Windows 10: Raubkopien erhalten Update, aber keine Lizenz

(Bild: ZDNet.de)

Auch Besitzer einer illegalen Kopie von Windows werden womöglich ein Update auf Windows 10 erhalten, wenn die Version dafür qualifiziert ist. Microsoft hat jedoch betont, dass diese Raubkopie dadurch nicht legal wird. Die Aktualisierung auf das neue Betriebssystem geht also nicht mit der Schenkung einer kostenlosen Lizenz an betroffene Versionen einher.

“Wir upgraden alle qualifizierten PCs, ob sie die Echtheitsprüfung bestehen oder nicht, auf Windows 10″, hatte Myerson in der vergangenen Woche auf der Technologiekonferenz WinHEC, die in der südchinesischen Metropole Shenzhen stattfand, der Agentur Reuters gesagt. Es gehe darum, hunderte Millionen Windows-Anwender in China “wiederaufzunehmen”.
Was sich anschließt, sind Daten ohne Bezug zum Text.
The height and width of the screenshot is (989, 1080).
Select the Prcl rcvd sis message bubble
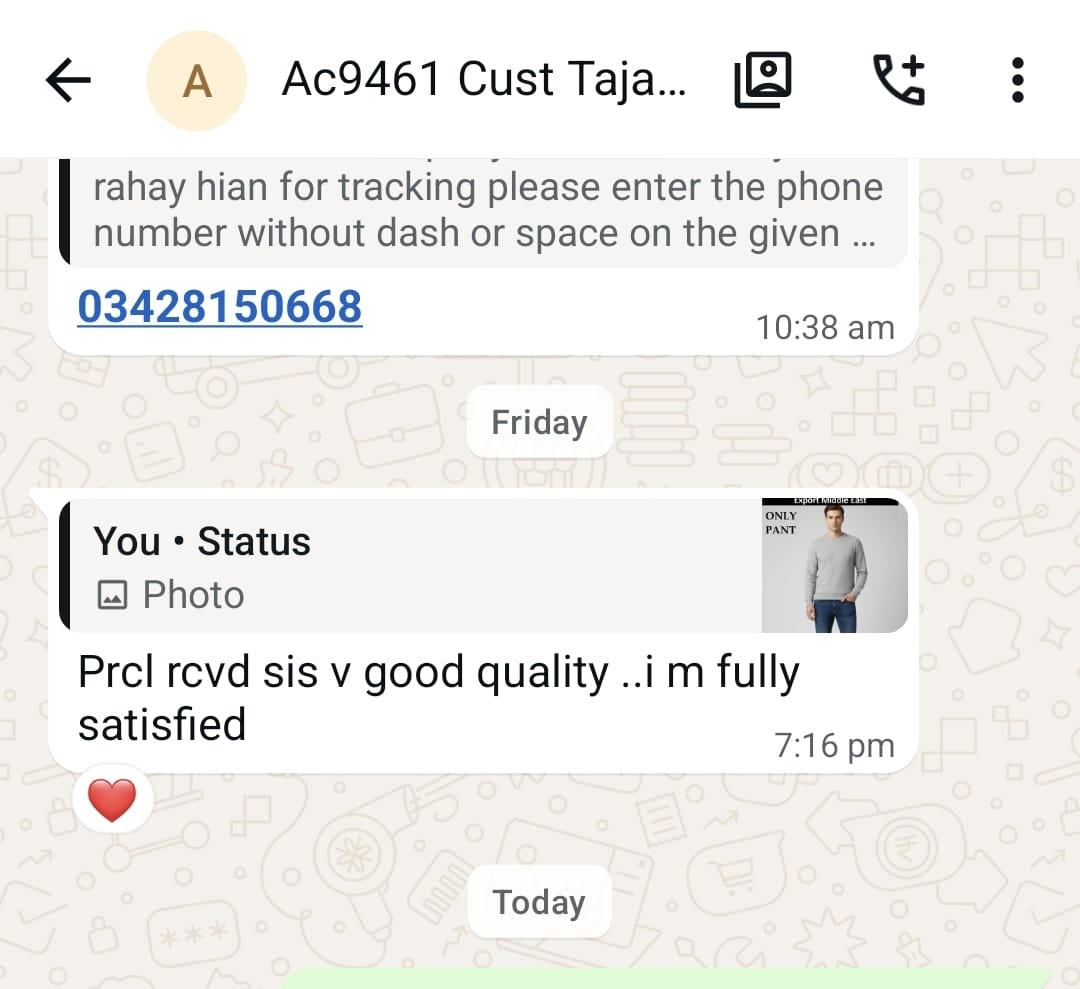tap(484, 632)
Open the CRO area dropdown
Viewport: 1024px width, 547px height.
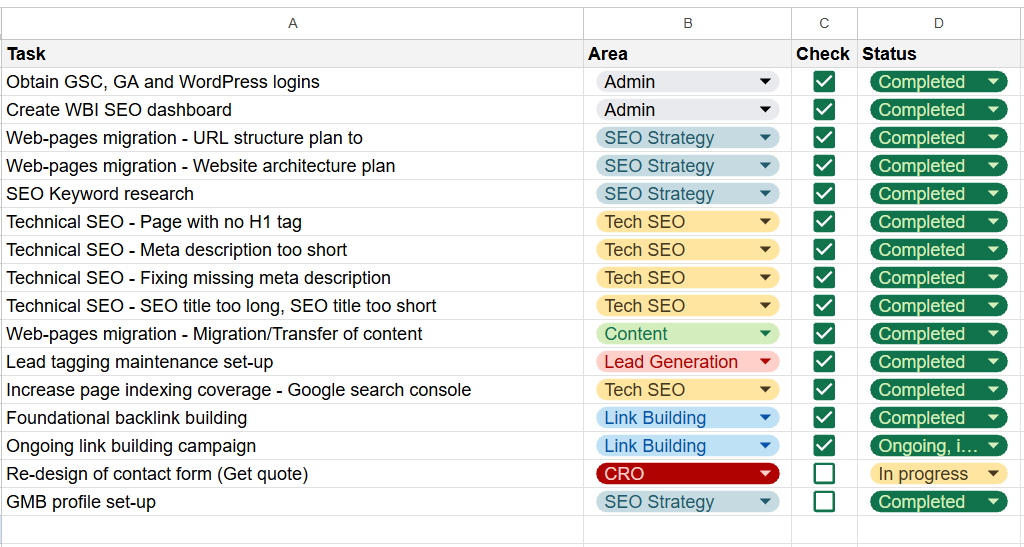pos(766,474)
Ein Microsoft-Sprecher nahm diese Zusage nun zumindest teilweise gegenüber dem ZDNet-Kolumnisten Ed Bott wieder zurück. “Auch wenn nicht originale PCs möglicherweise in der Lage sein werden, ein Upgrade auf Windows 10 zu erhalten, wird das Upgrade den Echtheitsstatus der Lizenz nicht ändern. Wenn ein Gerät vor dem Upgrade als nicht original oder falsch lizenziert eingestuft wurde, wird das Gerät auch nach dem Upgrade weiterhin als nicht original oder falsch lizenziert angesehen.” Welche Folgen das für den Nutzer hat beziehungsweise welche Einschränkungen dann für ein “illegales” Windows 10 gelten, das aber “offiziell” über Windows Update installiert wurde, ist nicht bekannt.
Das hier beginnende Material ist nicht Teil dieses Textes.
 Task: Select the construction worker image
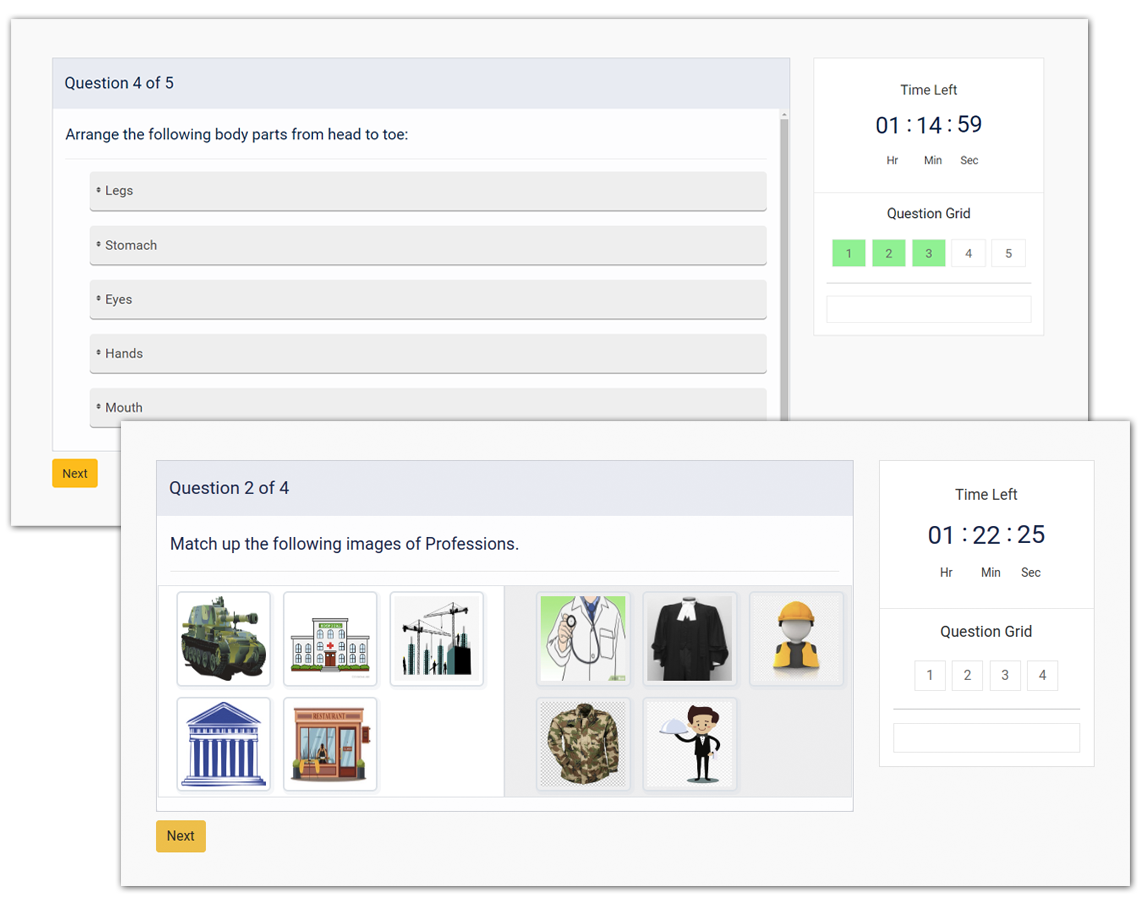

Bott macht Microsofts Anwälte für die Kehrtwende verantwortlich. “Die Anwälte fügen jetzt schnell Ausnahmen hinzu, inklusive das Recht, jemanden vor Gericht zu zerren, der ihrer Meinung nach ihre Lizenzbedingungen verletzt hat. Und um keine Missverständnisse aufkommen zu lassen, Microsoft zerrt regelmäßig Leute vor Gericht, weil sie Windows installieren, ohne dafür zu bezahlen.”

Zudem weist Bott darauf hin, dass Microsoft im Januar bei der Ankündigung des kostenlosen Updates auf Windows 10 ausschließlich von “Kunden” gesprochen habe. In der neuen Stellungnahme sei aber nun nur noch von “Verbrauchern” die Rede. Allerdings hatte der Softwarekonzern schon im Januar klargestellt, dass Volumenlizenzkunden das Update nicht umsonst, sondern im Rahmen ihrer Verträge erhalten.

Tags :Quellen:ZDNet.comVia:Mit Material von Stefan Beiersmann, ZDNet.de
  1. Das hat doch rechtlich in DE wieder Hand und Fuß wie mit den gebrauchten Lizenzen. Als Endanwender kümmere ich mich da einen feuchten Kericht drum. Wenn das Update aus offizieller Quelle fehlerfrei installiert wird muss kein Normalsterblicher einschätzen können ob das nun eine legale oder illegale Installation ist.

    Das trifft nur wieder irgendwelche gewerblichen Verkäufer. Jeder der eine Rechtschutzversicherung hat, und nicht an den 50 Euro einer Windowslizenz pleite geht, kann das getrost ignorieren.

    1. deine lizenz wird doch vorher gecheckt. und dann wirst du vor der installation darüber informiert, ob die lzenz legal oder illegal ist. unwissenheit gibts da nicht.
      und gebrauchte lizenzen sind u.U. volumenlizenzen, in dem fall normalerweise legal. aber ob das update dann for free ist? eher unwahrscheinlich.